E eu rápidamente pensei: Putzzz, mas será que um software moderno desses não permite simplesmente salva aquilo num JPG, dê um print screen da tela então, ora pois.
Lá fui eu, mais uma vez, dar de encherida com a moça.
Eu falando para a moça: – Vem cá, não é possível que esse troço não salve em JPG.
A moça: – Olha eu não entendo nada disso (detalhe que ela fica o dia inteiro fazendo projeto naquilo, e não é uma interface simples)
E lá fui eu de novo: – Vamos lá, mas se a gente for aqui, clicar aqui…E…Ualllll…Fiat JPG…
A moça: – Nossssaaaa!!! Mas que coisa interessante. Amanhã eu vou levar um projeto para um cliente em São Caetano, se eu fizer isso posso mandar por e-mail. EURECAAAAA!!!!

Resumindo: ajudei a economizar a gasolina dela e conclui que por mais que um caboclo passe mais de 10 horas operando uma ferramenta ele só vai completar a curva de aprendizado se for treinamento ou possuir um perfil muito específico de usuário.
Excelente post!
Sua conclusão, na minha visão, está correta. O perfil que você fala provavelmente é o do curioso/autodidata. No caso dessa mulher que nunca havia nem imaginado a possibilidade de uma exportação no software, aprendeu meia duzia(ok, 600 dúzias) de “comandos” e parou ali.
Infelizmente a maior parte dos profissionais – de qualquer área – é assim, e o resto, bem, o resto são os que aprimoram o que já existe, se destacam no mercado, estão sempre fugindo da mediocridade e buscando a excelência.
Voltarei mais vezes aqui (=
PS1: Você citou São Caetano. Mora no ABC?
PS2: Daqui a pouquinho começo a explorar o novo Axure, acho que teremos muitas figurinhas a trocar.
Trabalho com desenvolvimento para internet, na área de educação, geralmente faço softwares para serem utlizados por professores e alunos. É impressionante a tremenda dificuldade que professores tem em tarefas simples.

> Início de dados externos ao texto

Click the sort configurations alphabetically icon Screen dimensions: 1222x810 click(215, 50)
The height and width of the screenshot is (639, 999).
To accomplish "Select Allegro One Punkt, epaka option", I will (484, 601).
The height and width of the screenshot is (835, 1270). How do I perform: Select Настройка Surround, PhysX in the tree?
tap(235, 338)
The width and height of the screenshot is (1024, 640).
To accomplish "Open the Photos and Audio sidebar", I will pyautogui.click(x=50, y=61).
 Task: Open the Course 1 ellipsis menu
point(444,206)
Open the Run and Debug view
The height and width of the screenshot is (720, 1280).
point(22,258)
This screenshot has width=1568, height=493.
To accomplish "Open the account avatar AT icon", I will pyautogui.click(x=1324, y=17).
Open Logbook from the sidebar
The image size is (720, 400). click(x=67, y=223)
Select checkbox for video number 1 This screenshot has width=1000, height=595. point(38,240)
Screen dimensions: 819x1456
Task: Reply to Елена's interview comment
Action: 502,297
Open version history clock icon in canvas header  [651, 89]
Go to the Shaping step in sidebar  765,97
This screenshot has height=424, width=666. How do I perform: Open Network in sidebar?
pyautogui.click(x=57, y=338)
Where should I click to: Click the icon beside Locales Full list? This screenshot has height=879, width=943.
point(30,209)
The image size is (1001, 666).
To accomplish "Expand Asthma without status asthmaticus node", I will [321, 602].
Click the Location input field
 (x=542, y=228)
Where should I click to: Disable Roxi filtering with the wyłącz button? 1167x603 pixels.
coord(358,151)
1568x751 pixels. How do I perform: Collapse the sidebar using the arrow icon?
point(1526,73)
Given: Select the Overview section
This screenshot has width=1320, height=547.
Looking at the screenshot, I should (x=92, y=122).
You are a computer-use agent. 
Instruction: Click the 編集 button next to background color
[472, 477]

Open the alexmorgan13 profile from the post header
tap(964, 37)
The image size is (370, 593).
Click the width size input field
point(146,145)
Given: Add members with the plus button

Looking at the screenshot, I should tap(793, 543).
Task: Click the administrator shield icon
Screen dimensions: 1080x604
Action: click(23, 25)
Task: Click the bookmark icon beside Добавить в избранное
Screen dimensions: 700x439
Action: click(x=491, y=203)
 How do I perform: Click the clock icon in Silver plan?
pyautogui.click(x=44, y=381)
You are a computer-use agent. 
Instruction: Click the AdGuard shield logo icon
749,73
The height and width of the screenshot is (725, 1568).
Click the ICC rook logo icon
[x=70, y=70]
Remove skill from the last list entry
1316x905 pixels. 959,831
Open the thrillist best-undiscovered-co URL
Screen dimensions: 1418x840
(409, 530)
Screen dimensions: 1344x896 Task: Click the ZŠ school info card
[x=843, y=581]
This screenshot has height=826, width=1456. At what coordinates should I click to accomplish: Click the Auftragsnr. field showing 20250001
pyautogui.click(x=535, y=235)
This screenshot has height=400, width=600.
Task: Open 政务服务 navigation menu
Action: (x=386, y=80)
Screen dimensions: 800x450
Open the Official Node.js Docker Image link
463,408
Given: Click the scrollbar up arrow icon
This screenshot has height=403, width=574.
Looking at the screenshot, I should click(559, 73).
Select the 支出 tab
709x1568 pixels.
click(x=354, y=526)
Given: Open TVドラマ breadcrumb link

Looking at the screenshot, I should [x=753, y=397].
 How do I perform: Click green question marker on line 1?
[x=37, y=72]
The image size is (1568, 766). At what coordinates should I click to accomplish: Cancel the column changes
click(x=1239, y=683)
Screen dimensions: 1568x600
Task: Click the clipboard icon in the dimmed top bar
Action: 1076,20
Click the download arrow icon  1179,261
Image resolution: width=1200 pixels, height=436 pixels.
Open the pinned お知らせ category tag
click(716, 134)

Às vezes os professores nem participam das atividades por não saber utilizar a interface, eu particularmente acho que é mais por comodismo mental e falta de vontade.
Já os alunos, eles sim são safos, participativos, eles pintam e bordam.
ps – sei que não existem a tag super-bold, foi só para enfatizar
Oi Jonas e Felipe…Obrigada pelas excelentes contribuições.
Também já trabalhei na área de educação e foi uma experiência rica, para entender comportante do usuário.
PS1: Não moro no ABC…Mas adoro São Caetano.
PS2: Nossa se vc está começando a exploração do Axure, vai com fé. Vai gostar.